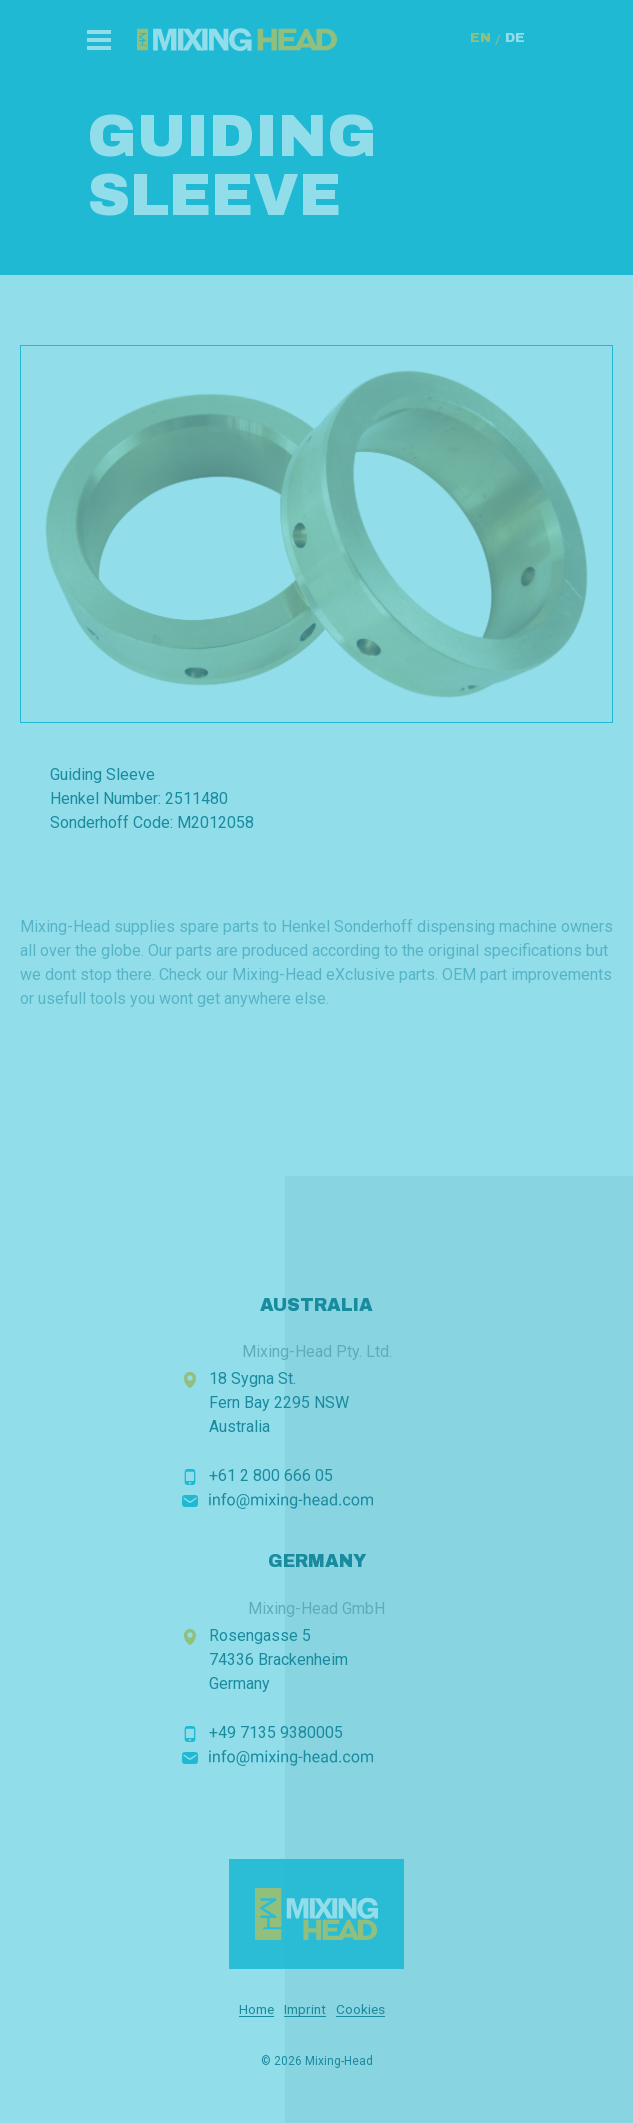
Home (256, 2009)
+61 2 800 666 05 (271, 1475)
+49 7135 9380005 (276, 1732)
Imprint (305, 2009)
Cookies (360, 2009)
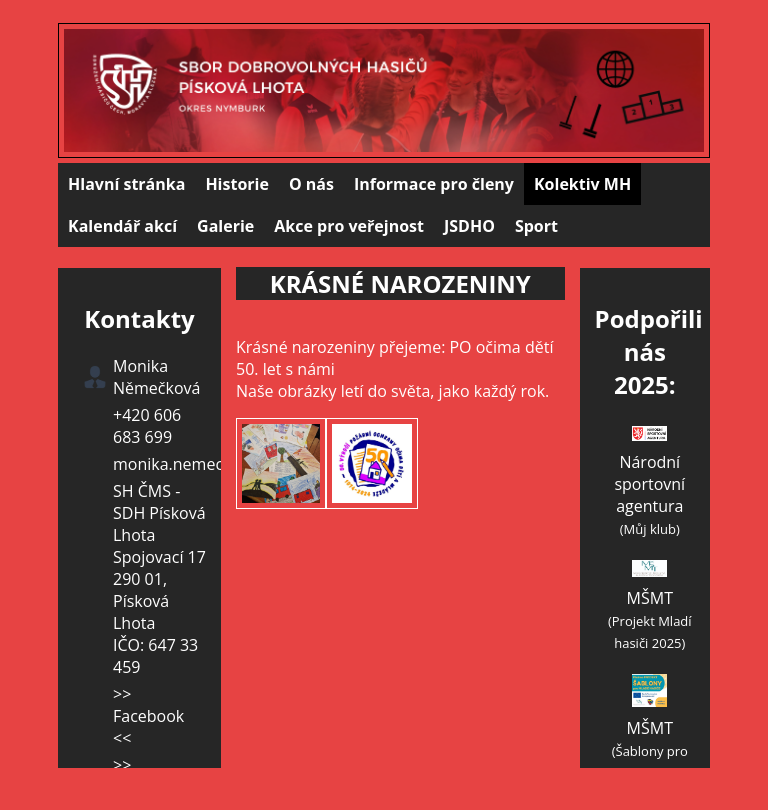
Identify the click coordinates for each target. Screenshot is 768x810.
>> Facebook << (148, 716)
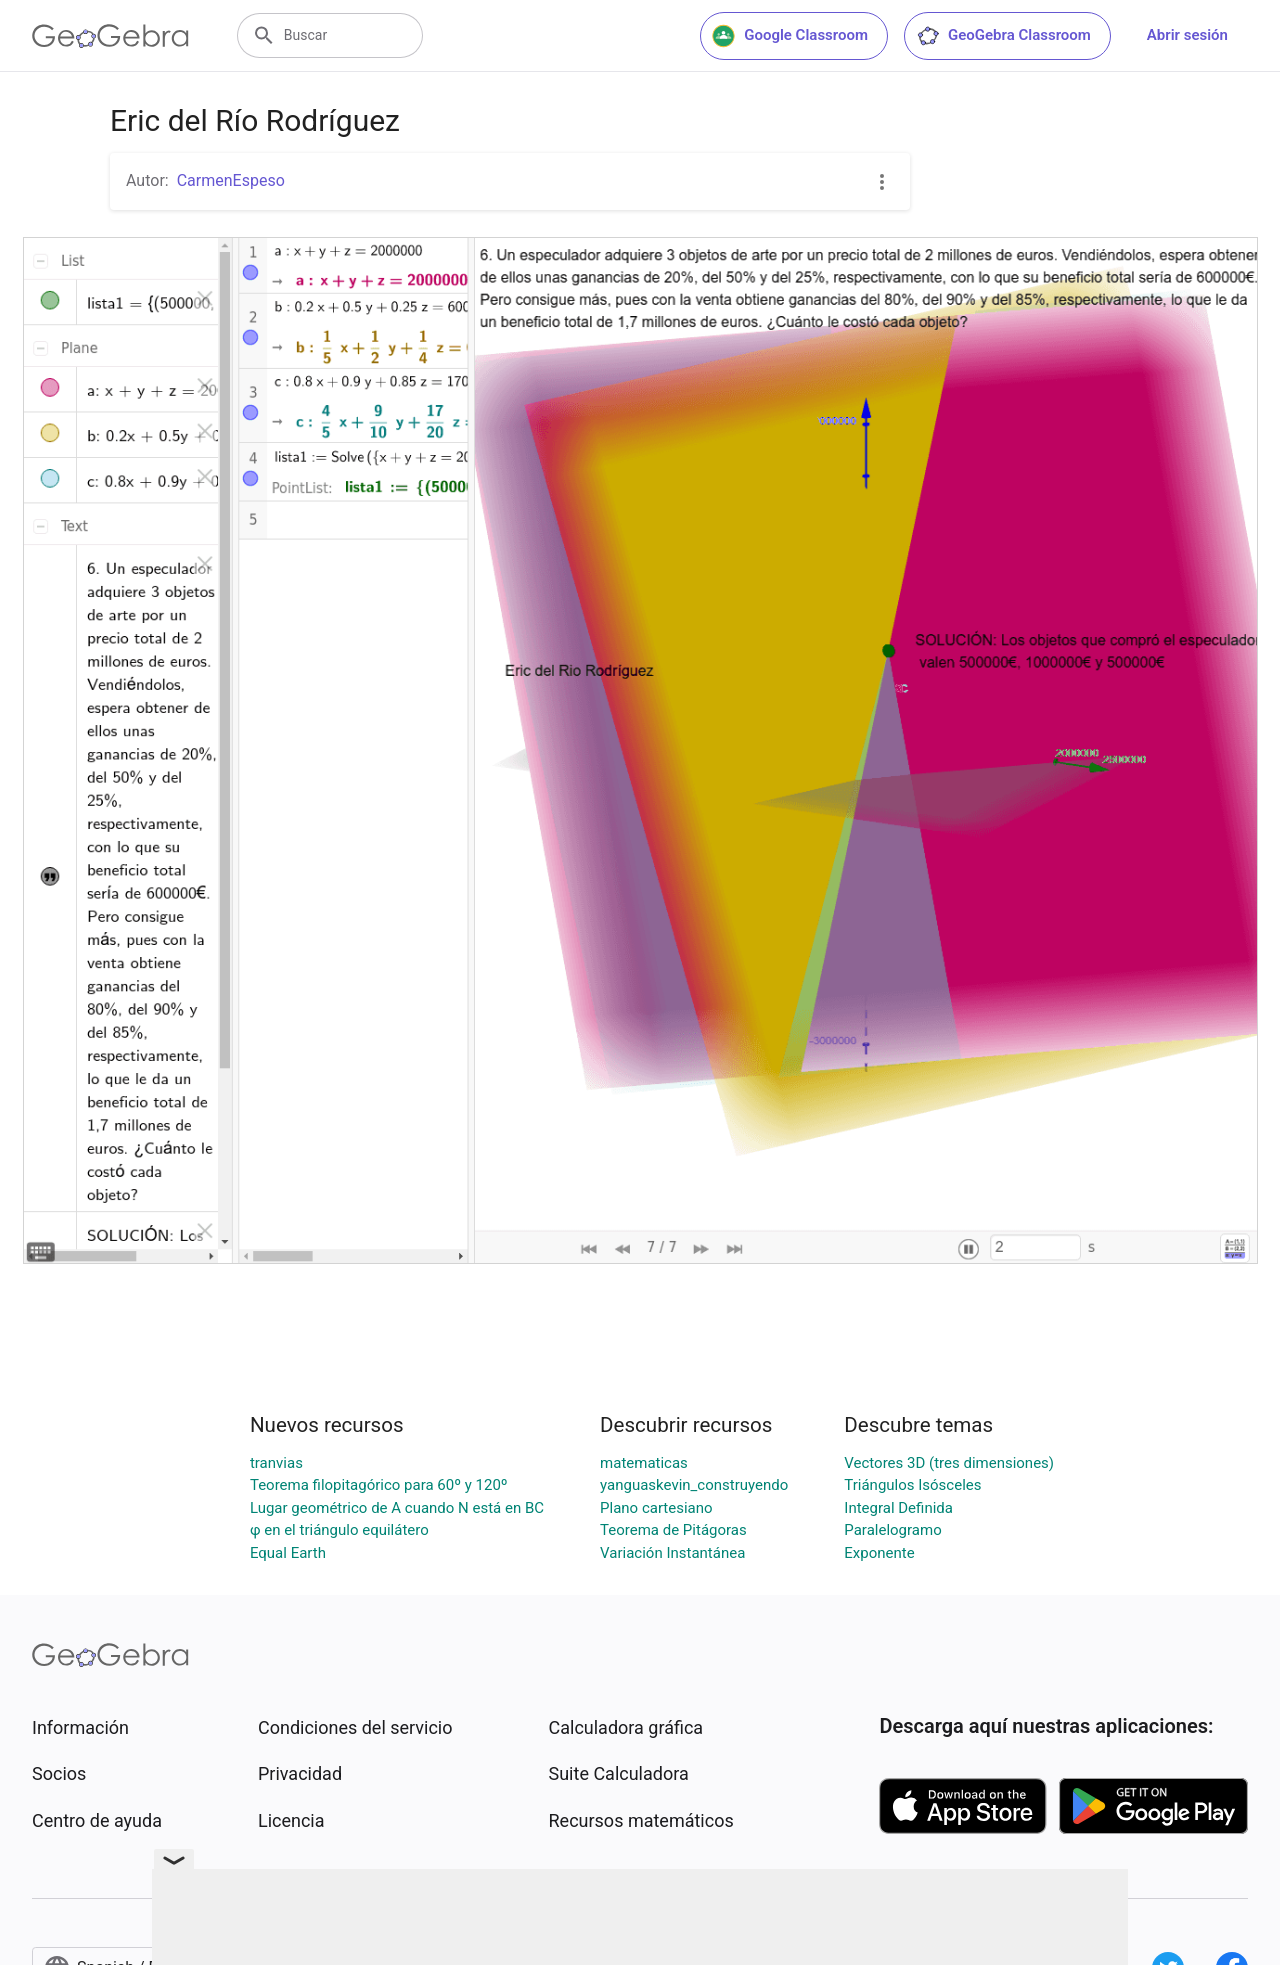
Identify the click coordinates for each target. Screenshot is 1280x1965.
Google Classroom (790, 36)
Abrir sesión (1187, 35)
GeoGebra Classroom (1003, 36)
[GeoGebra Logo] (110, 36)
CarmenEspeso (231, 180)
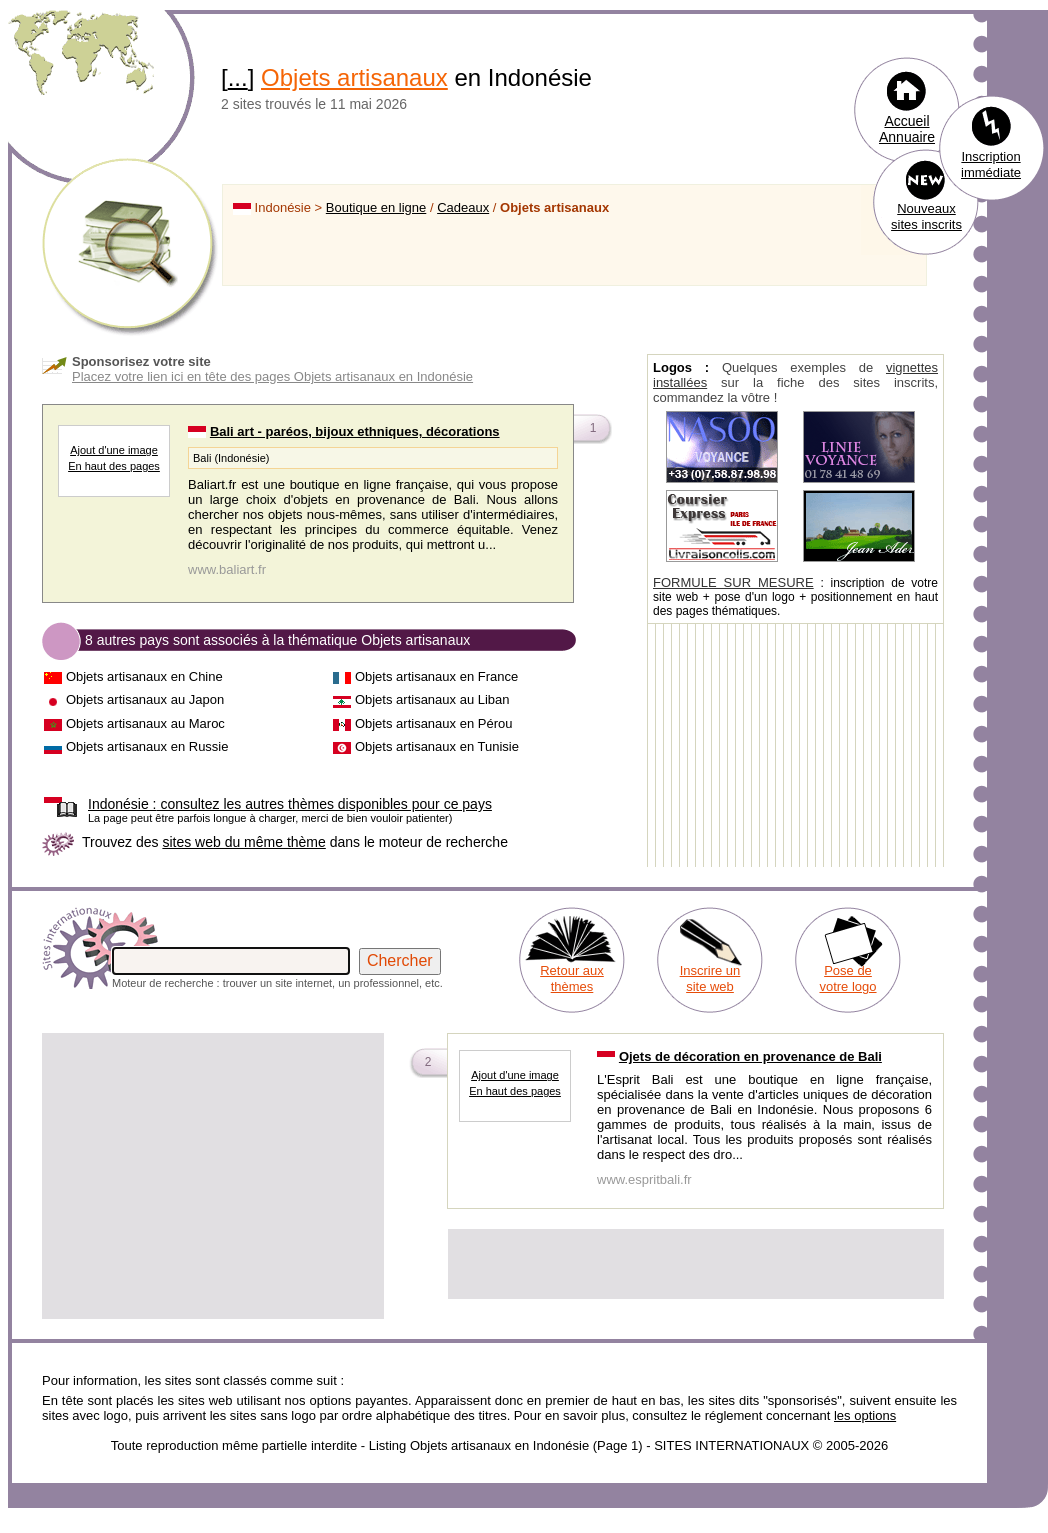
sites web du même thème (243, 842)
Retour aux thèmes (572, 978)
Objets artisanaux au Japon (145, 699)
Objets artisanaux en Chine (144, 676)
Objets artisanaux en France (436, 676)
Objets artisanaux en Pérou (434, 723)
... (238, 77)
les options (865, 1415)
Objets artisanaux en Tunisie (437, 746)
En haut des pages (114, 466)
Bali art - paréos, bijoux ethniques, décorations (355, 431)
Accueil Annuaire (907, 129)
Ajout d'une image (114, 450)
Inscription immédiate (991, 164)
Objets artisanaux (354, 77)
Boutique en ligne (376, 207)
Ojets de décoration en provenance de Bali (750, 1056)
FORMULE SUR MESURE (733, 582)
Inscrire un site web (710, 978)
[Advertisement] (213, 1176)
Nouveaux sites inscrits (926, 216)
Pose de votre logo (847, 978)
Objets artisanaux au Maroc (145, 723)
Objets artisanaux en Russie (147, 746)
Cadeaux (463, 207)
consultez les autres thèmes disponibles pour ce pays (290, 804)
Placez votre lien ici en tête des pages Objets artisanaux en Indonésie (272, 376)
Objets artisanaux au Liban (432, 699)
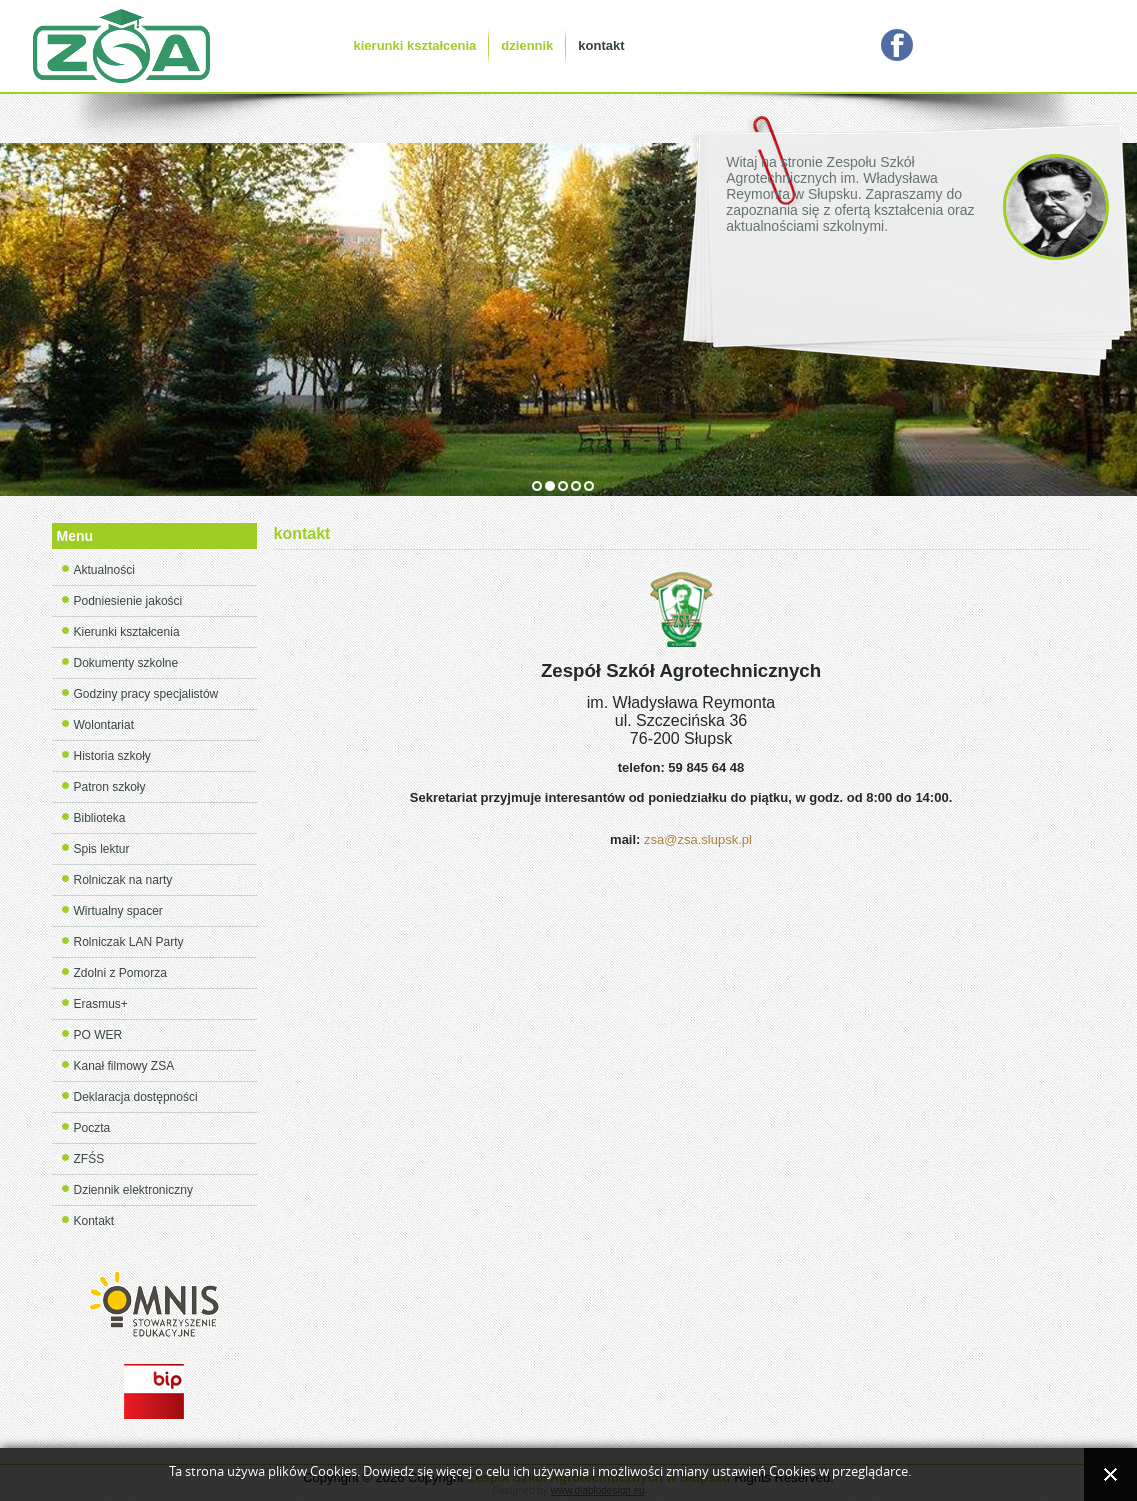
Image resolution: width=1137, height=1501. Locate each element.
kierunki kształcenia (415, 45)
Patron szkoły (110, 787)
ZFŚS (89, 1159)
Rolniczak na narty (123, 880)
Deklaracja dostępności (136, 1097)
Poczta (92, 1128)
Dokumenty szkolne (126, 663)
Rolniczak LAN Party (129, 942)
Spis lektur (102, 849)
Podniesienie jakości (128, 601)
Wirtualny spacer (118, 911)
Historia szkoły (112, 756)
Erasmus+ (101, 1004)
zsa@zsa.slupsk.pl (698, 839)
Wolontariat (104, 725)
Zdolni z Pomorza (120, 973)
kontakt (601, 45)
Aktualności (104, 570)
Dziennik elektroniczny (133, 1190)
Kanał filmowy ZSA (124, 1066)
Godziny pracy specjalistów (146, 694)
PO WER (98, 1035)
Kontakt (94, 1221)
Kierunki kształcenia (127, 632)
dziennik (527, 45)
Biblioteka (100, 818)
* * * * * * *
Retype the records from the line with "Poczta (92, 1128)" through the last line of the records, both included.

* _Solution_
Poczta (92, 1128)
Dokumenty szkolne (126, 663)
Rolniczak LAN Party (129, 942)
Spis lektur (102, 849)
Podniesienie jakości (128, 601)
Wirtualny spacer (118, 911)
Historia szkoły (112, 756)
Erasmus+ (101, 1004)
zsa@zsa.slupsk.pl (698, 839)
Wolontariat (104, 725)
Zdolni z Pomorza (120, 973)
kontakt (601, 45)
Aktualności (104, 570)
Dziennik elektroniczny (133, 1190)
Kanał filmowy ZSA (124, 1066)
Godziny pracy specjalistów (146, 694)
PO WER (98, 1035)
Kontakt (94, 1221)
Kierunki kształcenia (127, 632)
dziennik (527, 45)
Biblioteka (100, 818)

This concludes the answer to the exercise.